Methodology and Sources
The formulas, model families, and documented limitations on this page come from official product documentation published by the companies that operate the relevant analytics, billing, ecommerce, and CRM systems.
Selection criteria were narrow. A formula earned a place only when an official source documented it, and each model is presented with the output label that source supports.
Both worked examples use invented input values chosen to show formula behavior. They are editorial illustrations of arithmetic, reproducible from the inputs shown.
Three things are deliberately absent because no opened official source establishes them for every business: a universal good CLV figure, a universally healthy LTV to CAC ratio, and a default rate for discounting future cash flows.
Source: official product documentation from Shopify, HubSpot, Salesforce, Mailchimp, Google Analytics, and Twilio. Checked: 2026-08-09.
Frequently Asked Questions
How do you calculate customer lifetime value?
Multiply average purchase value by purchase frequency, then multiply by average customer lifespan. That gives revenue CLV.
Multiply the result by gross margin to get margin CLV, which is the figure to use when the decision involves acquisition spending.
What is the formula for customer lifetime value in a SaaS business?
Divide ARPA multiplied by gross margin percentage by the revenue churn rate for the same period. A $120 monthly ARPA at 80% margin and 4% monthly revenue churn gives 120 × 0.80 ÷ 0.04, or $2,400.
Should customer lifetime value use revenue or profit?
Both, labelled separately. Revenue CLV sizes the relationship, margin CLV sizes what you can spend, and only the margin figure belongs in an acquisition ratio.
How do you calculate average customer lifespan if you do not have years of history?

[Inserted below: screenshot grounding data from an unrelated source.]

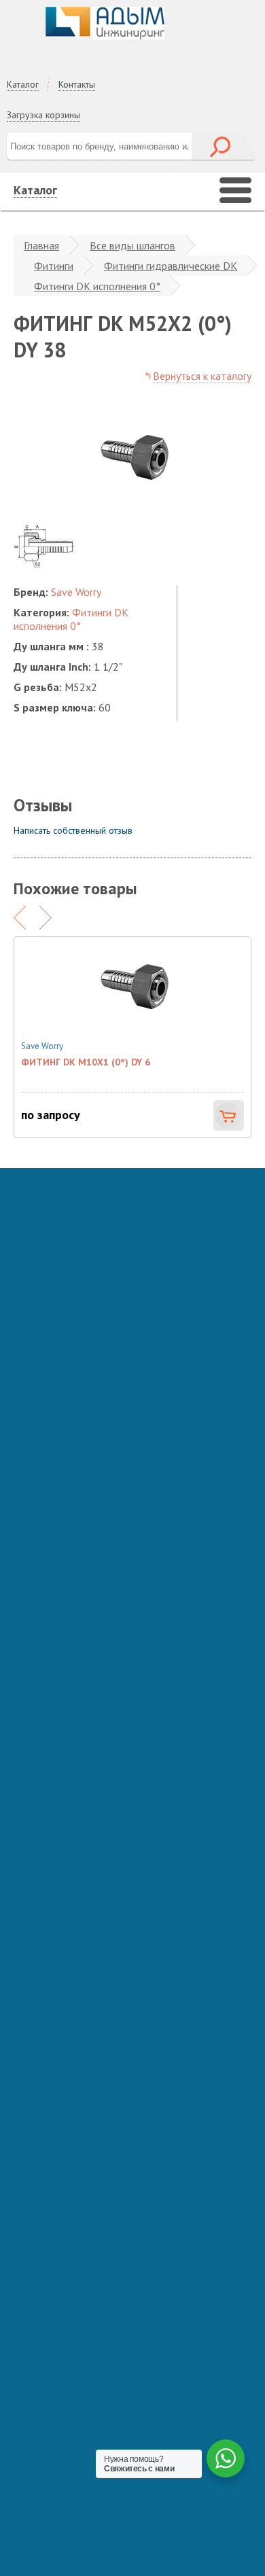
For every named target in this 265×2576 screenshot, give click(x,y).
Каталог (23, 84)
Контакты (76, 84)
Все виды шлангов (132, 245)
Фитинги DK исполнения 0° (97, 286)
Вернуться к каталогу (202, 376)
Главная (41, 245)
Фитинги (53, 265)
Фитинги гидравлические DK (170, 265)
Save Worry (76, 592)
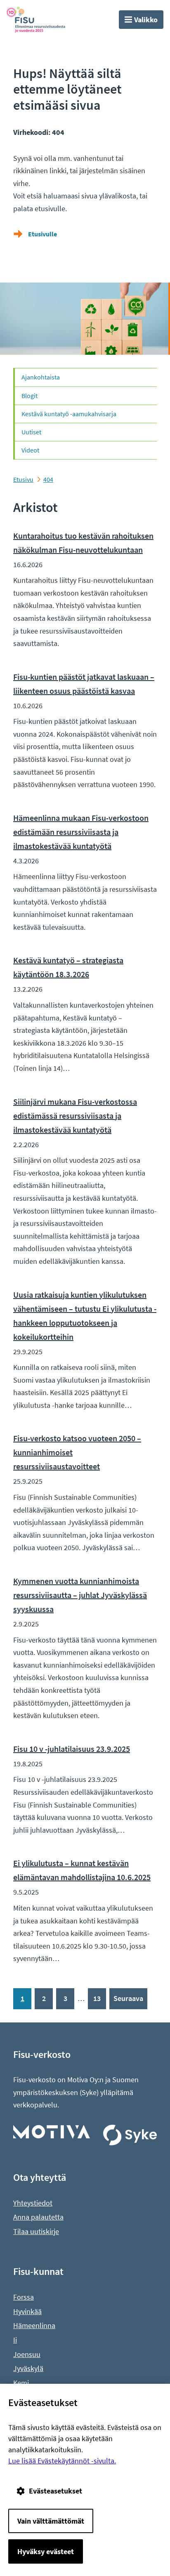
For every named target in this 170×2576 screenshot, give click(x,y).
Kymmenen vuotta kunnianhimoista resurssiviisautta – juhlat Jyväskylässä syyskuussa (80, 1595)
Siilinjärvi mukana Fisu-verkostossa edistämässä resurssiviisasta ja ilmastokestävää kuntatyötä (75, 1115)
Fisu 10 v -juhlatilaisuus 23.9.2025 (71, 1749)
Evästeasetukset (55, 2491)
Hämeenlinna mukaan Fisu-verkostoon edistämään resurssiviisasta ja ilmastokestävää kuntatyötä (81, 832)
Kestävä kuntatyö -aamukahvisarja (68, 414)
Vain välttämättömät (50, 2521)
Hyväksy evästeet (45, 2551)
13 (97, 1998)
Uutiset (31, 432)
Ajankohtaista (40, 377)
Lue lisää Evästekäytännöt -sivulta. (62, 2460)
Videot (30, 450)
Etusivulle (42, 234)
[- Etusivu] (42, 20)
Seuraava (128, 1998)
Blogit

Divide one by your churn rate for the period. At 4% monthly churn that implies 25 months, and you should record it on the sheet as a derived value rather than an observed one.
Should I use customer churn or revenue churn in an LTV calculator?
Use the one the formula was written for and label the field. The subscription formula on this page is the revenue churn form, so entering customer churn into it silently answers a different question.
Why is my customer lifetime value unrealistically high?
Check the churn denominator first, then the time units. Churn near zero, or a monthly churn rate paired with annual revenue, produces large numbers with no arithmetic error visible anywhere.
What is a good customer lifetime value?
There is no universal figure, and any calculator that publishes one is guessing on your behalf. A useful result is one that exceeds your fully loaded acquisition cost on a margin basis, with a payback period your cash position can carry.
Is GA4 lifetime revenue the same as CLV?
No. GA4 User lifetime reports observed lifetime revenue and behavior for users in its own population and window, while a CLV calculator extrapolates or forecasts from inputs you supply, so the two answer different questions and rarely match.
How often should CLV be recalculated?
Recalculate when an input moves, not on a fixed schedule. A material change in churn, margin, acquisition cost, or product mix is the trigger, and the Assumptions tab is what makes the comparison meaningful.
Can customer lifetime value be negative?
Yes, once costs are included. A cost-aware calculation that subtracts total costs to serve, or margin CLV minus acquisition cost, can land below zero for a segment that churns before it repays what you spent to win it.